* _The records_:

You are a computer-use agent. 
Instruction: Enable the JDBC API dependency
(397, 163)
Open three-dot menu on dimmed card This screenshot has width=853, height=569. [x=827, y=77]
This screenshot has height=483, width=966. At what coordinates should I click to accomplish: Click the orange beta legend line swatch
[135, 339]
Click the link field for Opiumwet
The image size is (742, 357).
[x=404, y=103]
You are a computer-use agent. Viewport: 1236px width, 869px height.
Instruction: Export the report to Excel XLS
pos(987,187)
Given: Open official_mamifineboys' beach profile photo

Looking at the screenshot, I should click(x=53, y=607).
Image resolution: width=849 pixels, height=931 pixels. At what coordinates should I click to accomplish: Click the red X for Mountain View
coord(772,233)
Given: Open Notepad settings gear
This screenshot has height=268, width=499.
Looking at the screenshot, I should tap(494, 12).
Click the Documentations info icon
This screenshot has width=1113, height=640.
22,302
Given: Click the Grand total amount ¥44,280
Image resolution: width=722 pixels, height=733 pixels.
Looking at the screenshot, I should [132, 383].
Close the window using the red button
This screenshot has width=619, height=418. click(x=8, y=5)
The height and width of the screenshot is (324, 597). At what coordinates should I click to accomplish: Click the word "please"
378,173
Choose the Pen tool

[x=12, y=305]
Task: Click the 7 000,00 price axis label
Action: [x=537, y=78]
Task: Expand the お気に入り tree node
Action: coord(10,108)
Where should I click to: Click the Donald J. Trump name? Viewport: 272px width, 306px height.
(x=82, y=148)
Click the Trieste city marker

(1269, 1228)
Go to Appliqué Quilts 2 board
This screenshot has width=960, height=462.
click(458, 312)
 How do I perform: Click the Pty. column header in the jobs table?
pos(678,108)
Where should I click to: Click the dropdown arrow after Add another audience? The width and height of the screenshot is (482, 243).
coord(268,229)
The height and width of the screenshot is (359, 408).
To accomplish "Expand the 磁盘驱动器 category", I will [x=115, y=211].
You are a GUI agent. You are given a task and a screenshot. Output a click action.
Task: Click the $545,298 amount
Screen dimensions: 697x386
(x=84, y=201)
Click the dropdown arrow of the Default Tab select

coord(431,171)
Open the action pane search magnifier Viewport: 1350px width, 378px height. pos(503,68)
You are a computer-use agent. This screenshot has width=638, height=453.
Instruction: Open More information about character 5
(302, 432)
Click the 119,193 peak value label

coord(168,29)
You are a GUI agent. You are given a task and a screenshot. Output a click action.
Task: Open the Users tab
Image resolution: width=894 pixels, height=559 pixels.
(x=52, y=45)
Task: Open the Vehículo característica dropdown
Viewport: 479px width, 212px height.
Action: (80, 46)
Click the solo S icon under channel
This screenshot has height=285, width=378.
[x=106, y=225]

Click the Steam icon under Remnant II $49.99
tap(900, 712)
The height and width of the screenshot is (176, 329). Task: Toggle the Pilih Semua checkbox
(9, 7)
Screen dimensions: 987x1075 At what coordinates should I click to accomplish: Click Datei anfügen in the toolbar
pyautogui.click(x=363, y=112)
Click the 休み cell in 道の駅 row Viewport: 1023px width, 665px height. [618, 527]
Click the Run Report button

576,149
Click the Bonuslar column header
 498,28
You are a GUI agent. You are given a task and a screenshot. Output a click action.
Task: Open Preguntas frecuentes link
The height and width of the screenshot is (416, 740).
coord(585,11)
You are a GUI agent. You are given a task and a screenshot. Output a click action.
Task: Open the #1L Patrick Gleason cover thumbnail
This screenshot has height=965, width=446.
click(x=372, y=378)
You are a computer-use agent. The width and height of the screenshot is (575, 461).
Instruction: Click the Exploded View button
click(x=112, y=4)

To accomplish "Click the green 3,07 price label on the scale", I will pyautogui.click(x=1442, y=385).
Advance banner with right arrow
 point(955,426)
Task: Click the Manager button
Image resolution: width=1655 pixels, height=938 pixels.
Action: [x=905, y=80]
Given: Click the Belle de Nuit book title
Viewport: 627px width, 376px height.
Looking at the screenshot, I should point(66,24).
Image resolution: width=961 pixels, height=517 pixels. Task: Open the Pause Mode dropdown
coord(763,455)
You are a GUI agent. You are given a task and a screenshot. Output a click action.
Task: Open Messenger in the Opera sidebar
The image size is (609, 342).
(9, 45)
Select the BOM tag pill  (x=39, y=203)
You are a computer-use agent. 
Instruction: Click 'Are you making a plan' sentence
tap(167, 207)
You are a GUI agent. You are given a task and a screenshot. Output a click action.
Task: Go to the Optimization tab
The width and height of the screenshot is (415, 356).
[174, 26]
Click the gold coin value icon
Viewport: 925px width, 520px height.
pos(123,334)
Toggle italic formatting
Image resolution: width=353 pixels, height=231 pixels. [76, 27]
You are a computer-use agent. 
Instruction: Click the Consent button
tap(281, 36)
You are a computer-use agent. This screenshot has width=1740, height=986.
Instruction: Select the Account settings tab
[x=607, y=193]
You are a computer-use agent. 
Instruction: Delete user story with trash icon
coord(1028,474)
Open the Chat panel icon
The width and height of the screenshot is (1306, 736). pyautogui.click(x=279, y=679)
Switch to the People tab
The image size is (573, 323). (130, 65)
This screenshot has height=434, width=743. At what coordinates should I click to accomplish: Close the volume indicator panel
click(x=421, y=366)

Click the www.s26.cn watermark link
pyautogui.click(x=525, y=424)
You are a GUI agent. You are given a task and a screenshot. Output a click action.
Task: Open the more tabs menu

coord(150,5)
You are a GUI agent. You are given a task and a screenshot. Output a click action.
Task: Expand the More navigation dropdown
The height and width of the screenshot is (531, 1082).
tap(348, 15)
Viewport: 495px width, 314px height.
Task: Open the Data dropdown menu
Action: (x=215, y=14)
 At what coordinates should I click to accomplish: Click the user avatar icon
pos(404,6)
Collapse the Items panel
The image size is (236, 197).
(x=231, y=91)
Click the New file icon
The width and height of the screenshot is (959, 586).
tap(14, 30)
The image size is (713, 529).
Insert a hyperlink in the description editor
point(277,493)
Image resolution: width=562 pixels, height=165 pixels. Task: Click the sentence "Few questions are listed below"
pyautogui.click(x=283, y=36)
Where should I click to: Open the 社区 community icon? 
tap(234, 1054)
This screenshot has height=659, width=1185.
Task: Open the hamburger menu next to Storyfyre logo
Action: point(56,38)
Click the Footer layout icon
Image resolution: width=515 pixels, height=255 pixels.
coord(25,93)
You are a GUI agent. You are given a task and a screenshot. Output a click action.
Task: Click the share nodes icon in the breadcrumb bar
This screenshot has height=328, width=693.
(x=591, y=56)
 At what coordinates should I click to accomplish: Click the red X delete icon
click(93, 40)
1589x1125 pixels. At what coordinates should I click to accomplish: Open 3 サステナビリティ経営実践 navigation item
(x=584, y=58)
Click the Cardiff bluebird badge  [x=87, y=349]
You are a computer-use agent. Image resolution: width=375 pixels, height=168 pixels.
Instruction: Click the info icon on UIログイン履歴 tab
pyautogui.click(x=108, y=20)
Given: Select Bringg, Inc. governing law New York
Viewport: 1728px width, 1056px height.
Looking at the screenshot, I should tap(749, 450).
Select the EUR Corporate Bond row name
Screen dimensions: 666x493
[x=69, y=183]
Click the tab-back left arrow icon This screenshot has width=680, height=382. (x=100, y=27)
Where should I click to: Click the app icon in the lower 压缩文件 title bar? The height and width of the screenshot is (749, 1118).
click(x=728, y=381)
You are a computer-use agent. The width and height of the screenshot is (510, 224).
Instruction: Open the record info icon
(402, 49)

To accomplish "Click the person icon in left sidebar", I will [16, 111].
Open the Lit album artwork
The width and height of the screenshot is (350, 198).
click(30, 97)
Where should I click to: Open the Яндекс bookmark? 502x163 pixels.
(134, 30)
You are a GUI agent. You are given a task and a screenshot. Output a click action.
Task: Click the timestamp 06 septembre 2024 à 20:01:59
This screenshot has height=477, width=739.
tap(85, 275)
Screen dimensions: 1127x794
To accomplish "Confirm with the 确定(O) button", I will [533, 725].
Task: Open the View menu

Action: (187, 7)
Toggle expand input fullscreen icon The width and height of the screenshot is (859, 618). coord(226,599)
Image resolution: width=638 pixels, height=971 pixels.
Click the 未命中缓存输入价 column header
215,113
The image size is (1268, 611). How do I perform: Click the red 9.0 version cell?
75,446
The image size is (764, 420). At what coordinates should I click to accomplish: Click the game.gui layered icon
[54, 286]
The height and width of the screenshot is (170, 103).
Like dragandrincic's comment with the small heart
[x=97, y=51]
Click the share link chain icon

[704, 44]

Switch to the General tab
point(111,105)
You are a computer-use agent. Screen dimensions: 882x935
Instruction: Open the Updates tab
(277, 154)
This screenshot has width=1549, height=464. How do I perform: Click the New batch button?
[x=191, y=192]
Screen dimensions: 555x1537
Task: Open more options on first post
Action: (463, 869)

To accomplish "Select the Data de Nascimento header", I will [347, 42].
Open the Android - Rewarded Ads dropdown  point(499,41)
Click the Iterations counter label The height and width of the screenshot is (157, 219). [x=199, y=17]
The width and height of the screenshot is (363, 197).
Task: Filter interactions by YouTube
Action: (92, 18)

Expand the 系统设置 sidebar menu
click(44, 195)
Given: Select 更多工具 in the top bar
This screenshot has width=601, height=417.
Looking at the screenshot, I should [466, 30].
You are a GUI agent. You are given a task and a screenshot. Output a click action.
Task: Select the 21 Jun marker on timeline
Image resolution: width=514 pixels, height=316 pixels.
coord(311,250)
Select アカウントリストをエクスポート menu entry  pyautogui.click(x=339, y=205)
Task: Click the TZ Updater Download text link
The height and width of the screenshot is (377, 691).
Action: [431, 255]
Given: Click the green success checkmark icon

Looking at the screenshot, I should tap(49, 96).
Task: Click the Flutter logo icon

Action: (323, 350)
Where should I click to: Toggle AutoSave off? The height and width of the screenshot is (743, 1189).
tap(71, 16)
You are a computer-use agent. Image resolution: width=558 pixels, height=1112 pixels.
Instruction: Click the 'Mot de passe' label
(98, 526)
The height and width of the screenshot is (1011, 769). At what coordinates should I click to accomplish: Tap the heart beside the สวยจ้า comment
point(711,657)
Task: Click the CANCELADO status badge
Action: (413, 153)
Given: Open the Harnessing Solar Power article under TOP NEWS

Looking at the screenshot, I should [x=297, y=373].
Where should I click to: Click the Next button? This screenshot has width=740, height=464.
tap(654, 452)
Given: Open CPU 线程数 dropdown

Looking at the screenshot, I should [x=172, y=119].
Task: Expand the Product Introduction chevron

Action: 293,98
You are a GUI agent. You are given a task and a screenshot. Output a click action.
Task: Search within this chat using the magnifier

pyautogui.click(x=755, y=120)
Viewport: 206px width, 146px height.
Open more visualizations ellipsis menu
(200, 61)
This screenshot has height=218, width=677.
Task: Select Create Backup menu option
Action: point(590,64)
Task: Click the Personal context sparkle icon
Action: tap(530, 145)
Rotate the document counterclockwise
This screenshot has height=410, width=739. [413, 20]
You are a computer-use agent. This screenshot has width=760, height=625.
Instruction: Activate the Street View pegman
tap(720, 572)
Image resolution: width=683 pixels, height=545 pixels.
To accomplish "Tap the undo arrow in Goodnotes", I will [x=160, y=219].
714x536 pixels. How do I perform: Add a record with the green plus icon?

* _Requirements_: Edit the lines starting with the line that contains "Click the tab-back" and going on through the line that contains "Open the Android", putting "symbol" in place of "icon" and changing nothing else. Give only those lines.

* _Answer to the exercise_:
Click the tab-back left arrow symbol This screenshot has width=680, height=382. (x=100, y=27)
Where should I click to: Click the app symbol in the lower 压缩文件 title bar? The height and width of the screenshot is (749, 1118).
click(x=728, y=381)
You are a computer-use agent. The width and height of the screenshot is (510, 224).
Instruction: Open the record info symbol
(402, 49)

To accomplish "Click the person symbol in left sidebar", I will [16, 111].
Open the Lit album artwork
The width and height of the screenshot is (350, 198).
click(30, 97)
Where should I click to: Open the Яндекс bookmark? 502x163 pixels.
(134, 30)
You are a GUI agent. You are given a task and a screenshot. Output a click action.
Task: Click the timestamp 06 septembre 2024 à 20:01:59
This screenshot has height=477, width=739.
tap(85, 275)
Screen dimensions: 1127x794
To accomplish "Confirm with the 确定(O) button", I will [533, 725].
Task: Open the View menu

Action: (187, 7)
Toggle expand input fullscreen symbol The width and height of the screenshot is (859, 618). coord(226,599)
Image resolution: width=638 pixels, height=971 pixels.
Click the 未命中缓存输入价 column header
215,113
The image size is (1268, 611). How do I perform: Click the red 9.0 version cell?
75,446
The image size is (764, 420). At what coordinates should I click to accomplish: Click the game.gui layered symbol
[54, 286]
The height and width of the screenshot is (170, 103).
Like dragandrincic's comment with the small heart
[x=97, y=51]
Click the share link chain symbol

[704, 44]

Switch to the General tab
point(111,105)
You are a computer-use agent. Screen dimensions: 882x935
Instruction: Open the Updates tab
(277, 154)
This screenshot has width=1549, height=464. How do I perform: Click the New batch button?
[x=191, y=192]
Screen dimensions: 555x1537
Task: Open more options on first post
Action: (463, 869)

To accomplish "Select the Data de Nascimento header", I will [347, 42].
Open the Android - Rewarded Ads dropdown  point(499,41)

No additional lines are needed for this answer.